Collected data entries
-------

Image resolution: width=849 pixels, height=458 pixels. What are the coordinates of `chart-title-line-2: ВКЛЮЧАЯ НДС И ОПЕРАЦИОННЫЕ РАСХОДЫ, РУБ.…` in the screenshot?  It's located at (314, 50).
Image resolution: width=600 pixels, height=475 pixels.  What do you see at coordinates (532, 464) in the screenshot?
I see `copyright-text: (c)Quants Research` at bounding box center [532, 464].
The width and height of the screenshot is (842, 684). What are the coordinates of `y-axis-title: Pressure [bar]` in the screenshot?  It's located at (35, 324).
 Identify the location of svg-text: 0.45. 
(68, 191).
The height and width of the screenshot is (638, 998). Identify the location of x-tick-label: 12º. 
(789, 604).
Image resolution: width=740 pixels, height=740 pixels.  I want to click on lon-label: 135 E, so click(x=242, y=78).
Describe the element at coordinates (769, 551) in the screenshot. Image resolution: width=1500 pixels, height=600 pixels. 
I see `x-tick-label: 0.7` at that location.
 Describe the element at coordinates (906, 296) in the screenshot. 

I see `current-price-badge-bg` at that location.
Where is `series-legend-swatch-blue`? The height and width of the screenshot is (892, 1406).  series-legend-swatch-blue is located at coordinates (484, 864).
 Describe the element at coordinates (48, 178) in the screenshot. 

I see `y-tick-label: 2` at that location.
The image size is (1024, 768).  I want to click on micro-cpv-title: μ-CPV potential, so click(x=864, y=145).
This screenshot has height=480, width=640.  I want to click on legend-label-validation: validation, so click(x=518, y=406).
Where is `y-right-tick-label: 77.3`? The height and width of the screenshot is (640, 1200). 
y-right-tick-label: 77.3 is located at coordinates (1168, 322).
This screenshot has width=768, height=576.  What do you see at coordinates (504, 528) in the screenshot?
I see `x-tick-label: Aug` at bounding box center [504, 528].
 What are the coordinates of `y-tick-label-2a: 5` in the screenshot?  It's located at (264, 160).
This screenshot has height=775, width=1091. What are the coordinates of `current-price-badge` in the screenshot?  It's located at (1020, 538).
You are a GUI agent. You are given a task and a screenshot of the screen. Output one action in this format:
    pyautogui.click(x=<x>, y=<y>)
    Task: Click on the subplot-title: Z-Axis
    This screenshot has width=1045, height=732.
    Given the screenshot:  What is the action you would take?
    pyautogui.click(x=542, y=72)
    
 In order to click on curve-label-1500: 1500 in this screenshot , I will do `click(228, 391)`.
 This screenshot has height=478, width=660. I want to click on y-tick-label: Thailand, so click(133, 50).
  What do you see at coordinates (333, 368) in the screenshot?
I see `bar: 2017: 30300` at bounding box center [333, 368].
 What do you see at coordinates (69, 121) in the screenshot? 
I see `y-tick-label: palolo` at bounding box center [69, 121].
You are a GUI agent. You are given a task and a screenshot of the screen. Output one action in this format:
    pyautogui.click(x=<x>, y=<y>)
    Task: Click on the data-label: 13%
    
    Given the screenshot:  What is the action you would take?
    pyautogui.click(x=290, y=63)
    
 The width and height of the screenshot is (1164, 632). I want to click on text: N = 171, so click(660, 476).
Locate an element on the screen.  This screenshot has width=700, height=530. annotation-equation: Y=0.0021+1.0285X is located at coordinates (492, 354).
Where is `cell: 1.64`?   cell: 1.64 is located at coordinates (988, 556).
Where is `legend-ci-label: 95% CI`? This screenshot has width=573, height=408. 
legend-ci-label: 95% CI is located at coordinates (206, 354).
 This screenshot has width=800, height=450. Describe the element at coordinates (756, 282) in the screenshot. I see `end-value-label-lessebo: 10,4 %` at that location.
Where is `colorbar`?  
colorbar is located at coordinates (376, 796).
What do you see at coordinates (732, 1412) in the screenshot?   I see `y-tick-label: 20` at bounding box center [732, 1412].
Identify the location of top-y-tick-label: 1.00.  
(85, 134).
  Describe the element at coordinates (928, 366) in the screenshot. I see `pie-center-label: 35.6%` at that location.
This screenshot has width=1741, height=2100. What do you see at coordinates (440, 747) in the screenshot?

-------

» **DIRECTIONS FOR THIS TASK**
Copy all of the data above word for word, changing nothing.

» **SOLUTION TO THE EXERCISE**
Image resolution: width=849 pixels, height=458 pixels. What are the coordinates of `chart-title-line-2: ВКЛЮЧАЯ НДС И ОПЕРАЦИОННЫЕ РАСХОДЫ, РУБ.…` in the screenshot?  It's located at (314, 50).
Image resolution: width=600 pixels, height=475 pixels.  What do you see at coordinates (532, 464) in the screenshot?
I see `copyright-text: (c)Quants Research` at bounding box center [532, 464].
The width and height of the screenshot is (842, 684). What are the coordinates of `y-axis-title: Pressure [bar]` in the screenshot?  It's located at (35, 324).
 Identify the location of svg-text: 0.45. 
(68, 191).
The height and width of the screenshot is (638, 998). Identify the location of x-tick-label: 12º. 
(789, 604).
Image resolution: width=740 pixels, height=740 pixels.  I want to click on lon-label: 135 E, so click(x=242, y=78).
Describe the element at coordinates (769, 551) in the screenshot. Image resolution: width=1500 pixels, height=600 pixels. 
I see `x-tick-label: 0.7` at that location.
 Describe the element at coordinates (906, 296) in the screenshot. 

I see `current-price-badge-bg` at that location.
Where is `series-legend-swatch-blue`? The height and width of the screenshot is (892, 1406).  series-legend-swatch-blue is located at coordinates (484, 864).
 Describe the element at coordinates (48, 178) in the screenshot. 

I see `y-tick-label: 2` at that location.
The image size is (1024, 768).  I want to click on micro-cpv-title: μ-CPV potential, so click(x=864, y=145).
This screenshot has height=480, width=640.  I want to click on legend-label-validation: validation, so click(x=518, y=406).
Where is `y-right-tick-label: 77.3`? The height and width of the screenshot is (640, 1200). 
y-right-tick-label: 77.3 is located at coordinates (1168, 322).
This screenshot has width=768, height=576.  What do you see at coordinates (504, 528) in the screenshot?
I see `x-tick-label: Aug` at bounding box center [504, 528].
 What are the coordinates of `y-tick-label-2a: 5` in the screenshot?  It's located at (264, 160).
This screenshot has height=775, width=1091. What are the coordinates of `current-price-badge` in the screenshot?  It's located at (1020, 538).
You are a GUI agent. You are given a task and a screenshot of the screen. Output one action in this format:
    pyautogui.click(x=<x>, y=<y>)
    Task: Click on the subplot-title: Z-Axis
    This screenshot has width=1045, height=732.
    Given the screenshot:  What is the action you would take?
    pyautogui.click(x=542, y=72)
    
 In order to click on curve-label-1500: 1500 in this screenshot , I will do `click(228, 391)`.
 This screenshot has height=478, width=660. I want to click on y-tick-label: Thailand, so click(133, 50).
  What do you see at coordinates (333, 368) in the screenshot?
I see `bar: 2017: 30300` at bounding box center [333, 368].
 What do you see at coordinates (69, 121) in the screenshot? 
I see `y-tick-label: palolo` at bounding box center [69, 121].
You are a GUI agent. You are given a task and a screenshot of the screen. Output one action in this format:
    pyautogui.click(x=<x>, y=<y>)
    Task: Click on the data-label: 13%
    
    Given the screenshot:  What is the action you would take?
    pyautogui.click(x=290, y=63)
    
 The width and height of the screenshot is (1164, 632). I want to click on text: N = 171, so click(660, 476).
Locate an element on the screen.  This screenshot has width=700, height=530. annotation-equation: Y=0.0021+1.0285X is located at coordinates (492, 354).
Where is `cell: 1.64`?   cell: 1.64 is located at coordinates (988, 556).
Where is `legend-ci-label: 95% CI`? This screenshot has width=573, height=408. 
legend-ci-label: 95% CI is located at coordinates (206, 354).
 This screenshot has width=800, height=450. Describe the element at coordinates (756, 282) in the screenshot. I see `end-value-label-lessebo: 10,4 %` at that location.
Where is `colorbar`?  
colorbar is located at coordinates (376, 796).
What do you see at coordinates (732, 1412) in the screenshot?   I see `y-tick-label: 20` at bounding box center [732, 1412].
Identify the location of top-y-tick-label: 1.00.  
(85, 134).
  Describe the element at coordinates (928, 366) in the screenshot. I see `pie-center-label: 35.6%` at that location.
This screenshot has width=1741, height=2100. What do you see at coordinates (440, 747) in the screenshot?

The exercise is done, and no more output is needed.